> [TASK GOAL]: Word for word, restate the entries that follow.

◆ ◆ ◆ ◆

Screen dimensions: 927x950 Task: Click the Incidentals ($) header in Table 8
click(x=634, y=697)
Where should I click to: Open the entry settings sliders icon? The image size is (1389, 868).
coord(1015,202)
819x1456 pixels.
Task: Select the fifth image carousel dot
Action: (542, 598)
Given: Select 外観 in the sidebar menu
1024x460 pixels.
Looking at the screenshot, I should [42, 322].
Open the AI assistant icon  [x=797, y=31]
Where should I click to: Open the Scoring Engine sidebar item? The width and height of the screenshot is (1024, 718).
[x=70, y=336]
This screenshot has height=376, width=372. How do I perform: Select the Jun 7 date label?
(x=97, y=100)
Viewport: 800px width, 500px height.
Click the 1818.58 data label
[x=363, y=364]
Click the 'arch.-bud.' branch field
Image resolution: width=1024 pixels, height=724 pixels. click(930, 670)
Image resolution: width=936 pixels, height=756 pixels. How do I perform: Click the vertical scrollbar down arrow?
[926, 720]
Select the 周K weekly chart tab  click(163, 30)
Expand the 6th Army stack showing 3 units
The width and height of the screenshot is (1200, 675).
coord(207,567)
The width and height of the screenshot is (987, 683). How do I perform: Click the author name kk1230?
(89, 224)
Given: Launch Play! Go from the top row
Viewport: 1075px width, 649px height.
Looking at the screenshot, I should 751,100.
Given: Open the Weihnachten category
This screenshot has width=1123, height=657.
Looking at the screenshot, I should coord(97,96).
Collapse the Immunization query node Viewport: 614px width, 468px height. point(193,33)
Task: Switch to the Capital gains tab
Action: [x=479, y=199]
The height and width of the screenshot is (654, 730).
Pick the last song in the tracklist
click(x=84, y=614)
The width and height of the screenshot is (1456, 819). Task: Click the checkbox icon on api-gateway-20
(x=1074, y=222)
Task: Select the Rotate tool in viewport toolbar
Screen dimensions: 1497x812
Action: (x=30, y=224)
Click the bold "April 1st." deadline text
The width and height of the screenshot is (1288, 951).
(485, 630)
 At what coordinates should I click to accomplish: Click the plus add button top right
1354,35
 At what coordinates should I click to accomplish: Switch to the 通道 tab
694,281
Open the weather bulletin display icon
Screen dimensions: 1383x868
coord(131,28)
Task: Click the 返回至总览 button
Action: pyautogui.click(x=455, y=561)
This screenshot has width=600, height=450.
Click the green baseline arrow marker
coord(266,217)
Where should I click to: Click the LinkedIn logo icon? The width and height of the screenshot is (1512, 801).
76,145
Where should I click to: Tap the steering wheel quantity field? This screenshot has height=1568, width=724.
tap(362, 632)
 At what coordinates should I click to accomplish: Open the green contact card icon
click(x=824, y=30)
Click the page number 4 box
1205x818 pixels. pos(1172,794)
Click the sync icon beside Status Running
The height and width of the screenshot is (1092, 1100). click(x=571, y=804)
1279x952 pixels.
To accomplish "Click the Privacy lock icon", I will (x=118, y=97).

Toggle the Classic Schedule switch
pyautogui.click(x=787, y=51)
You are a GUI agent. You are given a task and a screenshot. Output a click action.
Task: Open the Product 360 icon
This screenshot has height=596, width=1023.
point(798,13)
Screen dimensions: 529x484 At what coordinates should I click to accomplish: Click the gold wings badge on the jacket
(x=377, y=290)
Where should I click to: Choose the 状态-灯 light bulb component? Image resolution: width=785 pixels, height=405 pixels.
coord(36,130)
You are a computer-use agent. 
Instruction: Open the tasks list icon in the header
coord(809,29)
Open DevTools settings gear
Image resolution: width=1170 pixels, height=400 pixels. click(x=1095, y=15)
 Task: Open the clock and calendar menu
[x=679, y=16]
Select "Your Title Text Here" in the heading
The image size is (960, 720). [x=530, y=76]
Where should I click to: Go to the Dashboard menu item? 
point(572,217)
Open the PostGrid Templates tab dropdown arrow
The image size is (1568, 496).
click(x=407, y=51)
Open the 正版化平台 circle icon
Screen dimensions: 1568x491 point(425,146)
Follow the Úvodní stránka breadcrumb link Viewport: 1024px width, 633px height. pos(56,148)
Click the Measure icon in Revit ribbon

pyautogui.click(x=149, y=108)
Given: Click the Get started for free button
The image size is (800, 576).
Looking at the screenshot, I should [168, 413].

◆ ◆ ◆ ◆

> [EXERCISE RESULT]:
Screen dimensions: 927x950 Task: Click the Incidentals ($) header in Table 8
click(x=634, y=697)
Where should I click to: Open the entry settings sliders icon? The image size is (1389, 868).
coord(1015,202)
819x1456 pixels.
Task: Select the fifth image carousel dot
Action: (542, 598)
Given: Select 外観 in the sidebar menu
1024x460 pixels.
Looking at the screenshot, I should [42, 322].
Open the AI assistant icon  [x=797, y=31]
Where should I click to: Open the Scoring Engine sidebar item? The width and height of the screenshot is (1024, 718).
[x=70, y=336]
This screenshot has height=376, width=372. How do I perform: Select the Jun 7 date label?
(x=97, y=100)
Viewport: 800px width, 500px height.
Click the 1818.58 data label
[x=363, y=364]
Click the 'arch.-bud.' branch field
Image resolution: width=1024 pixels, height=724 pixels. click(930, 670)
Image resolution: width=936 pixels, height=756 pixels. How do I perform: Click the vertical scrollbar down arrow?
[926, 720]
Select the 周K weekly chart tab  click(163, 30)
Expand the 6th Army stack showing 3 units
The width and height of the screenshot is (1200, 675).
coord(207,567)
The width and height of the screenshot is (987, 683). How do I perform: Click the author name kk1230?
(89, 224)
Given: Launch Play! Go from the top row
Viewport: 1075px width, 649px height.
Looking at the screenshot, I should 751,100.
Given: Open the Weihnachten category
This screenshot has width=1123, height=657.
Looking at the screenshot, I should coord(97,96).
Collapse the Immunization query node Viewport: 614px width, 468px height. point(193,33)
Task: Switch to the Capital gains tab
Action: [x=479, y=199]
The height and width of the screenshot is (654, 730).
Pick the last song in the tracklist
click(x=84, y=614)
The width and height of the screenshot is (1456, 819). Task: Click the checkbox icon on api-gateway-20
(x=1074, y=222)
Task: Select the Rotate tool in viewport toolbar
Screen dimensions: 1497x812
Action: (x=30, y=224)
Click the bold "April 1st." deadline text
The width and height of the screenshot is (1288, 951).
(485, 630)
 At what coordinates should I click to accomplish: Click the plus add button top right
1354,35
 At what coordinates should I click to accomplish: Switch to the 通道 tab
694,281
Open the weather bulletin display icon
Screen dimensions: 1383x868
coord(131,28)
Task: Click the 返回至总览 button
Action: pyautogui.click(x=455, y=561)
This screenshot has width=600, height=450.
Click the green baseline arrow marker
coord(266,217)
Where should I click to: Click the LinkedIn logo icon? The width and height of the screenshot is (1512, 801).
76,145
Where should I click to: Tap the steering wheel quantity field? This screenshot has height=1568, width=724.
tap(362, 632)
 At what coordinates should I click to accomplish: Open the green contact card icon
click(x=824, y=30)
Click the page number 4 box
1205x818 pixels. pos(1172,794)
Click the sync icon beside Status Running
The height and width of the screenshot is (1092, 1100). click(x=571, y=804)
1279x952 pixels.
To accomplish "Click the Privacy lock icon", I will (x=118, y=97).

Toggle the Classic Schedule switch
pyautogui.click(x=787, y=51)
You are a GUI agent. You are given a task and a screenshot. Output a click action.
Task: Open the Product 360 icon
This screenshot has height=596, width=1023.
point(798,13)
Screen dimensions: 529x484 At what coordinates should I click to accomplish: Click the gold wings badge on the jacket
(x=377, y=290)
Where should I click to: Choose the 状态-灯 light bulb component? Image resolution: width=785 pixels, height=405 pixels.
coord(36,130)
You are a computer-use agent. 
Instruction: Open the tasks list icon in the header
coord(809,29)
Open DevTools settings gear
Image resolution: width=1170 pixels, height=400 pixels. click(x=1095, y=15)
 Task: Open the clock and calendar menu
[x=679, y=16]
Select "Your Title Text Here" in the heading
The image size is (960, 720). [x=530, y=76]
Where should I click to: Go to the Dashboard menu item? 
point(572,217)
Open the PostGrid Templates tab dropdown arrow
The image size is (1568, 496).
click(x=407, y=51)
Open the 正版化平台 circle icon
Screen dimensions: 1568x491 point(425,146)
Follow the Úvodní stránka breadcrumb link Viewport: 1024px width, 633px height. pos(56,148)
Click the Measure icon in Revit ribbon

pyautogui.click(x=149, y=108)
Given: Click the Get started for free button
The image size is (800, 576).
Looking at the screenshot, I should [168, 413].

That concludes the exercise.